Les dirigeants arabes se réunissent ce mardi 4 mars au Caire pour discuter d’un projet alternatif à celui proposé par Donald Trump pour la reconstruction de Gaza. Selon un document consulté par « Reuters », l’Égypte propose un plan visant à écarter le Hamas et à instaurer une autorité temporaire contrôlée par des États arabes et occidentaux.
Un plan en opposition à la vision états-unienne
Le plan états-unien, présenté en février dernier par Donald Trump lors de la visite du Premier ministre israélien Benjamin Netanyahu à la Maison-Blanche, prévoit la reconstruction de Gaza sans la participation des Palestiniens. Ce projet, qui s’éloigne du principe d’une solution à deux États traditionnellement soutenu par Washington, a suscité la colère des Palestiniens et des pays arabes.
L’Égypte, qui joue un rôle clé dans les négociations entre Israël et le mouvement terroriste islamique Hamas, propose une alternative visant à stabiliser l’enclave palestinienne tout en excluant le mouvement islamiste du processus de reconstruction. Toutefois, le document ne précise pas si ces mesures seraient mises en œuvre avant ou après un éventuel accord de paix entre Israël et le Hamas.
Une reconstruction sans le Hamas
L’une des principales interrogations demeure la gouvernance future de la bande de Gaza. Le Hamas rejette toute initiative imposée par des acteurs extérieurs et refuse l’idée d’une administration non palestinienne.
Le plan égyptien prévoit l’installation d’une mission d’aide à la gouvernance, qui remplacerait pour une durée indéterminée l’actuel gouvernement gazaoui dirigé par le Hamas. Cette mission serait chargée de la gestion de l’aide humanitaire et du lancement des opérations de reconstruction.
Le document souligne l’importance d’exclure le Hamas du processus, condition jugée essentielle pour garantir un financement international. “Il n’y aura aucun financement international majeur pour la réhabilitation et la reconstruction de Gaza si le Hamas demeure l’élément politique dominant et armé sur le terrain”, indique le texte.
Le soutien des États arabes
Les Émirats arabes unis, qui considèrent le Hamas comme une menace, ont d’ores et déjà annoncé qu’ils refuseraient toute aide financière à la reconstruction de Gaza si le groupe reste en place.

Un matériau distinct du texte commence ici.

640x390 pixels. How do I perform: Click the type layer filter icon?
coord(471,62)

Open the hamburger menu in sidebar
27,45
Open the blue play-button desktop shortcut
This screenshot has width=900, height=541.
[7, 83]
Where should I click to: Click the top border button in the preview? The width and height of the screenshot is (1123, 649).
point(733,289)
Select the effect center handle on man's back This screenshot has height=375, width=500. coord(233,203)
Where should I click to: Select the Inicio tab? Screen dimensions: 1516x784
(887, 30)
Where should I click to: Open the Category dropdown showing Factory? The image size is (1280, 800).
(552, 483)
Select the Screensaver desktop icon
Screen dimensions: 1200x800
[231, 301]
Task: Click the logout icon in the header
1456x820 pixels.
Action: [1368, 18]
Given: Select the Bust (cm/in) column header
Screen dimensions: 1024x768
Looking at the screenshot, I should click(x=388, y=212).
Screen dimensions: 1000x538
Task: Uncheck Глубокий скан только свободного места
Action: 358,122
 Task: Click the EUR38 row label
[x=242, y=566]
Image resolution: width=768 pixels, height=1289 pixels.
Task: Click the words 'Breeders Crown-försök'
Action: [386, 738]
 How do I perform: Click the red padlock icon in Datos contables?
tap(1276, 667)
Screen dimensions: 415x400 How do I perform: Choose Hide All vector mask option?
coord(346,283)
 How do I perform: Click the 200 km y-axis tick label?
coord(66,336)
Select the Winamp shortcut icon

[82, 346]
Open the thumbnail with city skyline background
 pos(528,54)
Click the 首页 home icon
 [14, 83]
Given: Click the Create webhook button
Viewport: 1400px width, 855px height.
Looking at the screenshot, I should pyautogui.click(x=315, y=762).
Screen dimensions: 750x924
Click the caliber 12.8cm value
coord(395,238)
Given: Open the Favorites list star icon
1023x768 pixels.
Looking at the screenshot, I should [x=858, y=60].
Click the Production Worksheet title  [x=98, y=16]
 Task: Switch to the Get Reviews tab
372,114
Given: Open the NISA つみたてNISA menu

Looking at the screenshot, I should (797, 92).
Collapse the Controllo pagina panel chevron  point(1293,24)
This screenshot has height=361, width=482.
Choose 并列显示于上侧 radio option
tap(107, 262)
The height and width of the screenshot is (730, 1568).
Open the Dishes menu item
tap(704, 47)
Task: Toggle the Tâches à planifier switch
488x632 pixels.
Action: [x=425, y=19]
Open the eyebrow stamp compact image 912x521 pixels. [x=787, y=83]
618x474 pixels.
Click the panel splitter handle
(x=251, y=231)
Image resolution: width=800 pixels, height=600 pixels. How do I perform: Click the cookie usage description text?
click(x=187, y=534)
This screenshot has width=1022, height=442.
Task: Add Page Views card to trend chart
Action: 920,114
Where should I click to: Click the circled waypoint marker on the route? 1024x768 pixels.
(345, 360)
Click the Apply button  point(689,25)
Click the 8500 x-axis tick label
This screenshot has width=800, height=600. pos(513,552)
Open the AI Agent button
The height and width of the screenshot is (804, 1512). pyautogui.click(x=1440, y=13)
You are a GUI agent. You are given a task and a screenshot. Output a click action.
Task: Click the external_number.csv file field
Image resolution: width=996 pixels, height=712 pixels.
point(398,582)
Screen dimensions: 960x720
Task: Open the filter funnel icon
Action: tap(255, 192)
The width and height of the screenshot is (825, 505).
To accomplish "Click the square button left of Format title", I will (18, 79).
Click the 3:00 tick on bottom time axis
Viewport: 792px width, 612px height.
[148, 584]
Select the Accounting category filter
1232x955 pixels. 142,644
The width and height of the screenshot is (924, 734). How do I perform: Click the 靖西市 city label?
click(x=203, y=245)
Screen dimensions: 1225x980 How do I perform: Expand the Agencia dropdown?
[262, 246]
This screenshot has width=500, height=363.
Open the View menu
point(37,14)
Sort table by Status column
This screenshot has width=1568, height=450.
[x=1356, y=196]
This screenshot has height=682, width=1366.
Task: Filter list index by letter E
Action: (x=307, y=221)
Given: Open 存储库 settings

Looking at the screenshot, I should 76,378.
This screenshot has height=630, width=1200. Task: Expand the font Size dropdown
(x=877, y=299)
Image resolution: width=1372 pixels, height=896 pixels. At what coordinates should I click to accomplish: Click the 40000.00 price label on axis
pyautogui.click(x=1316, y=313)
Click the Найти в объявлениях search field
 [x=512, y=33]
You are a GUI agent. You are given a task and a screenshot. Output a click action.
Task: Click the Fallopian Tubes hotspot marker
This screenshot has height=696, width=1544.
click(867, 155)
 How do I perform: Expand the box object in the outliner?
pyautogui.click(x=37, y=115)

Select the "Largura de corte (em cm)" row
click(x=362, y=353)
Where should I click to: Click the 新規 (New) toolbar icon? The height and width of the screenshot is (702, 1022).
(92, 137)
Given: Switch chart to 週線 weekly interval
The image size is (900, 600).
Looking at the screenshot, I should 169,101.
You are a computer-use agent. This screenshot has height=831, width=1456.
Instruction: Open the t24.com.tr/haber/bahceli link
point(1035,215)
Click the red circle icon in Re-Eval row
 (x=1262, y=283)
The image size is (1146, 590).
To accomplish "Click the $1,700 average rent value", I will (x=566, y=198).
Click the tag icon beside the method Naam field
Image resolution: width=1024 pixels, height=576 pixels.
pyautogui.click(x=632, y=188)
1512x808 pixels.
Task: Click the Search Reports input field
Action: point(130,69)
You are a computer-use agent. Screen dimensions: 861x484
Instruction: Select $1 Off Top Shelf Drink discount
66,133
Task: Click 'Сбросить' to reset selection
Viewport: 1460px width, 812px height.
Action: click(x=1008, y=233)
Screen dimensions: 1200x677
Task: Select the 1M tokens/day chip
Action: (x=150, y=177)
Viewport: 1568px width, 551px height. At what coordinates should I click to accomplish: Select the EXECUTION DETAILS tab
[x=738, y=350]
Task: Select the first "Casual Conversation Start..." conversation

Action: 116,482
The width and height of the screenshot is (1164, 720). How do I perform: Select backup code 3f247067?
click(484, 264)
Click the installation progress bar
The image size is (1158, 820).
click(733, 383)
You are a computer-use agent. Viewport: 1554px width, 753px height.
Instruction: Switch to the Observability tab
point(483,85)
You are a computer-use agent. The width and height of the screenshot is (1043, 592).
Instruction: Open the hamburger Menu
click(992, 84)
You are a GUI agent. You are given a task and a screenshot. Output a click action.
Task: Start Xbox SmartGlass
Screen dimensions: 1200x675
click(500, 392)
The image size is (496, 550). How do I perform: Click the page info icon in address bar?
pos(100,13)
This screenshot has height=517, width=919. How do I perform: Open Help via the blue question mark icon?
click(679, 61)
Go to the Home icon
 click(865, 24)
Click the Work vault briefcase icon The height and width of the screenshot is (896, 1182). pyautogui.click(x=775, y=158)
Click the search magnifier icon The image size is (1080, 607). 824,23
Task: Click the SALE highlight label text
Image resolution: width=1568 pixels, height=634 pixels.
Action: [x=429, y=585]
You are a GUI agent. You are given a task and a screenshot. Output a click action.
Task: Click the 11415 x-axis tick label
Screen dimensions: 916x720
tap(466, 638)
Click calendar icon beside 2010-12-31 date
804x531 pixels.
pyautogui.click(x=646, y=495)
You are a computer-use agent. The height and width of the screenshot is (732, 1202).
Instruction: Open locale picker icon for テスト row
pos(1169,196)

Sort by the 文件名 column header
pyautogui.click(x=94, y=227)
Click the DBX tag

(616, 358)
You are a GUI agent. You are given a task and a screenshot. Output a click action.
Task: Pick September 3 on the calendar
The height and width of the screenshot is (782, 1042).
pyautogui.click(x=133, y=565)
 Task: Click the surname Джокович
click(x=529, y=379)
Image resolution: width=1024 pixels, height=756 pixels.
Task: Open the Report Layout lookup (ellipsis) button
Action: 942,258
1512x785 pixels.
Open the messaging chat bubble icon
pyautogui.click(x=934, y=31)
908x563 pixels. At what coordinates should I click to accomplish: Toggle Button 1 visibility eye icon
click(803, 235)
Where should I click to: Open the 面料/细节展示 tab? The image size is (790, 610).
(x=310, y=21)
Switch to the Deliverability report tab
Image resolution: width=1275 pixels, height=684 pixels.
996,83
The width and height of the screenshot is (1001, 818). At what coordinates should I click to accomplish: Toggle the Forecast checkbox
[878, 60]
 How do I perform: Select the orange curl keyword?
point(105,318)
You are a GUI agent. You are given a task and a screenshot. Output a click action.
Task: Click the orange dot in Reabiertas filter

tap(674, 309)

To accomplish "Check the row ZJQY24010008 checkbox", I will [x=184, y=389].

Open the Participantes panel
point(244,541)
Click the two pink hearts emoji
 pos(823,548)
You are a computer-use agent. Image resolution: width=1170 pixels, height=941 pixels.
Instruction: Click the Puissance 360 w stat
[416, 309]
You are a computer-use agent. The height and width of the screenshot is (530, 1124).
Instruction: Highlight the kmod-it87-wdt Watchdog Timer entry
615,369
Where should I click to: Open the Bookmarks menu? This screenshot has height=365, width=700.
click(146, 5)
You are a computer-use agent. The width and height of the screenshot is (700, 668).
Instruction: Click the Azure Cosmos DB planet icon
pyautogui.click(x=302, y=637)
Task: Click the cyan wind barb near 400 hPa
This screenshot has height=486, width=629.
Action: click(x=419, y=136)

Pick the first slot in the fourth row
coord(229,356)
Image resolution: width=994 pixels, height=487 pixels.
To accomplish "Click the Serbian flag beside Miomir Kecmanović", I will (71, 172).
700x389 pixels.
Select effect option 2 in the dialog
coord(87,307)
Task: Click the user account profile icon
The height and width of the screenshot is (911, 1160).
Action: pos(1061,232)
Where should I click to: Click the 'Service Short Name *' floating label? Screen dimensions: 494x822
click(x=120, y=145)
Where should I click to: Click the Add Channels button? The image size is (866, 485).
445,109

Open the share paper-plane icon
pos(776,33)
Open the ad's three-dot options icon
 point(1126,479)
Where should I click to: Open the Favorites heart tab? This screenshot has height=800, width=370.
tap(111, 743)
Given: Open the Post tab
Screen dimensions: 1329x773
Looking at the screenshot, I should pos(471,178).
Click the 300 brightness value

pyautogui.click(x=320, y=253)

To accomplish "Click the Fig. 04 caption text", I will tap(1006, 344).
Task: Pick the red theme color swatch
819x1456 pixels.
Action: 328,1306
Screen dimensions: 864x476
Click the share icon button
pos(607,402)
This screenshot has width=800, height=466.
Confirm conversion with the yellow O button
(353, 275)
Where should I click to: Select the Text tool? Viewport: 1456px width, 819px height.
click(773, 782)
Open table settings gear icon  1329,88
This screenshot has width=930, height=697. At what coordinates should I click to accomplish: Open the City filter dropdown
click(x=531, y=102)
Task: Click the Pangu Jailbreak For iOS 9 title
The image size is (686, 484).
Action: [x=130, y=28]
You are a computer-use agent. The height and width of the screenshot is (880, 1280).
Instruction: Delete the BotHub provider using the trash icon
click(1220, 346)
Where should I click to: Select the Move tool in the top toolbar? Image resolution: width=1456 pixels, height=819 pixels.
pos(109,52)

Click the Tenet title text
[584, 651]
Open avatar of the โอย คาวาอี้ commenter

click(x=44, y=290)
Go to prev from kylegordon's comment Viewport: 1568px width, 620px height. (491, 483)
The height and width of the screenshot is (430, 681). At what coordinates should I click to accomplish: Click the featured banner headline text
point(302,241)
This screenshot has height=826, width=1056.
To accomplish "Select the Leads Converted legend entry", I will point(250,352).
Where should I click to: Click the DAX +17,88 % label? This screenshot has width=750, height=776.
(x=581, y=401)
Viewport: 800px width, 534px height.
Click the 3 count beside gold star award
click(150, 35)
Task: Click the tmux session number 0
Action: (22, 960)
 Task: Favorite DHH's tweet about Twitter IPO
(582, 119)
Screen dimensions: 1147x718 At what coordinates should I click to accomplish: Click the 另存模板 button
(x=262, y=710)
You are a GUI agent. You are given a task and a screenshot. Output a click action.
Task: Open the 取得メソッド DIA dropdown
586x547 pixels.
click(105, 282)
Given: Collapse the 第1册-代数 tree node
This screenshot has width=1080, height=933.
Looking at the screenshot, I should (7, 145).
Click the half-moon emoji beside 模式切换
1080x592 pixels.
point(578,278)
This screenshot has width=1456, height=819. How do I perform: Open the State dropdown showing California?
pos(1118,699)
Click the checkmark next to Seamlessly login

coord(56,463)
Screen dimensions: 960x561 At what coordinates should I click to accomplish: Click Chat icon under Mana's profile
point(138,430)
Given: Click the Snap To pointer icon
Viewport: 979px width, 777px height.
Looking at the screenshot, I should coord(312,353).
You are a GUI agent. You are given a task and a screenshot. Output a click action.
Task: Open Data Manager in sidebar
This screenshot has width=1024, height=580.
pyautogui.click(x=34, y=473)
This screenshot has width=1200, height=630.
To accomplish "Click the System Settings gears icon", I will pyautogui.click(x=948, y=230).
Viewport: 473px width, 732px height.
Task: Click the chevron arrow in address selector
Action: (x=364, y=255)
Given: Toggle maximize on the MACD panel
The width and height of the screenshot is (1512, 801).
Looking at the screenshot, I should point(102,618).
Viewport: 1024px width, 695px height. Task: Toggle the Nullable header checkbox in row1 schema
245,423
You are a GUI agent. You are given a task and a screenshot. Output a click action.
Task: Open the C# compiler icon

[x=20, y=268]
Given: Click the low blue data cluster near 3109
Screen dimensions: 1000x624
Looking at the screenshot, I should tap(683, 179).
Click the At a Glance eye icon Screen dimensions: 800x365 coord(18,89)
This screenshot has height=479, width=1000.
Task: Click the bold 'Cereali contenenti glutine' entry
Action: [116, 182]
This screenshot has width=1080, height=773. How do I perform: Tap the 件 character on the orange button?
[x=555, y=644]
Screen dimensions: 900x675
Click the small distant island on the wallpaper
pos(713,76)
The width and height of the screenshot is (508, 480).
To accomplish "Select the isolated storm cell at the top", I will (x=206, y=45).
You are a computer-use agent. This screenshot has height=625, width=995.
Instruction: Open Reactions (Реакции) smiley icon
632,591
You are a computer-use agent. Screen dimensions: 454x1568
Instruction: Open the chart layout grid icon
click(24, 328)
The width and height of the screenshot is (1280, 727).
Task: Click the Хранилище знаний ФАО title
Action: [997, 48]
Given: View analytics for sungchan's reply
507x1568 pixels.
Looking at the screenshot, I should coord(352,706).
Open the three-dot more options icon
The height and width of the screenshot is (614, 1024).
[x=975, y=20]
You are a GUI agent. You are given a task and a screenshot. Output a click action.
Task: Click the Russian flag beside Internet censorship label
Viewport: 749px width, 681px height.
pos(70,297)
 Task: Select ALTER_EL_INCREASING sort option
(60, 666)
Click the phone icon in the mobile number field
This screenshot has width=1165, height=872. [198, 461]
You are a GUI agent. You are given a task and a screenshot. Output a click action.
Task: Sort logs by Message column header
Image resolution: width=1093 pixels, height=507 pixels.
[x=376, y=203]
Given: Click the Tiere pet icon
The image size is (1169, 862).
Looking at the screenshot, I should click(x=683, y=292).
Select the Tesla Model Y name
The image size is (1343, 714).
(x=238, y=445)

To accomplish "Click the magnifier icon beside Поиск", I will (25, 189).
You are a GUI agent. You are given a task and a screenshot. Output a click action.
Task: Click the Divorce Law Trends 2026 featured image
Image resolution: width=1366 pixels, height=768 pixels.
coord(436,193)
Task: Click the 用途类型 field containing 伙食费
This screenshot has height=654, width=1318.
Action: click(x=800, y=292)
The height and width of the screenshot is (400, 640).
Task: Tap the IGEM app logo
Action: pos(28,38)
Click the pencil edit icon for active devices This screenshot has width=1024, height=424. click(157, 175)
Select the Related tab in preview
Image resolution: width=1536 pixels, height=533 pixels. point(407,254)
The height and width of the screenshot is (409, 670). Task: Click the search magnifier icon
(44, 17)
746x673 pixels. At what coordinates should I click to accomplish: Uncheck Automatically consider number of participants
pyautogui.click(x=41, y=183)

L’Égypte et la Jordanie, sous pression de Washington pour accueillir des réfugiés palestiniens, travaillent depuis plusieurs semaines avec les pays du Golfe à une réponse diplomatique. Parmi les différentes propositions évoquées, celle du Caire est considérée comme la plus aboutie. Cependant, « Reuters » n’a pas été en mesure de confirmer si les dirigeants arabes réunis au Caire soutiendront cette initiative.
Une force internationale pour assurer la stabilité
L’Égypte envisage la création d’une force internationale de stabilisation, principalement composée de troupes arabes, pour remplacer le Hamas dans le maintien de la sécurité à Gaza. À terme, cette force pourrait céder la place à une nouvelle police locale.
Le plan ne prévoit pas de rôle central pour l’Autorité palestinienne, dont l’influence est limitée à la Cisjordanie et qui est peu soutenue par les Palestiniens de Gaza.
Le Hamas, qui a évincé l’Autorité palestinienne de Gaza, qui y gouvernait,, par les armes, avec une véritable exterminations de ses représentants, en 2007 après un conflit armé, rejette toute initiative visant à lui imposer une alternative politique.
“Le jour d’après à Gaza doit être décidé seulement par les Palestiniens”, a déclaré Sami Abou Zouhri, un haut responsable du Hamas, à Reuters. “Le Hamas rejette toute tentative d’imposer des projets ou toute forme d’administration non-palestinienne, ou la présence de quelconques forces étrangères dans la bande de Gaza.”
Une gouvernance incertaine
L’Égypte ne précise pas quelles mesures seraient prises si le Hamas refusait de déposer les armes ou de se retirer de la politique locale.
Un représentant palestinien anonyme a affirmé que Gaza devait rester sous juridiction palestinienne et être dirigée par des Palestiniens. Selon lui, un comité d’experts palestiniens a été convenu avec l’Égypte pour aider l’Autorité palestinienne à administrer Gaza pendant six mois. Ce comité travaillerait en coordination avec l’Autorité palestinienne, sans répondre aux organes étrangers.
Alors que les négociations se poursuivent, l’avenir politique de Gaza reste incertain, et l’adhésion des acteurs régionaux à cette initiative sera déterminante pour la mise en œuvre du projet.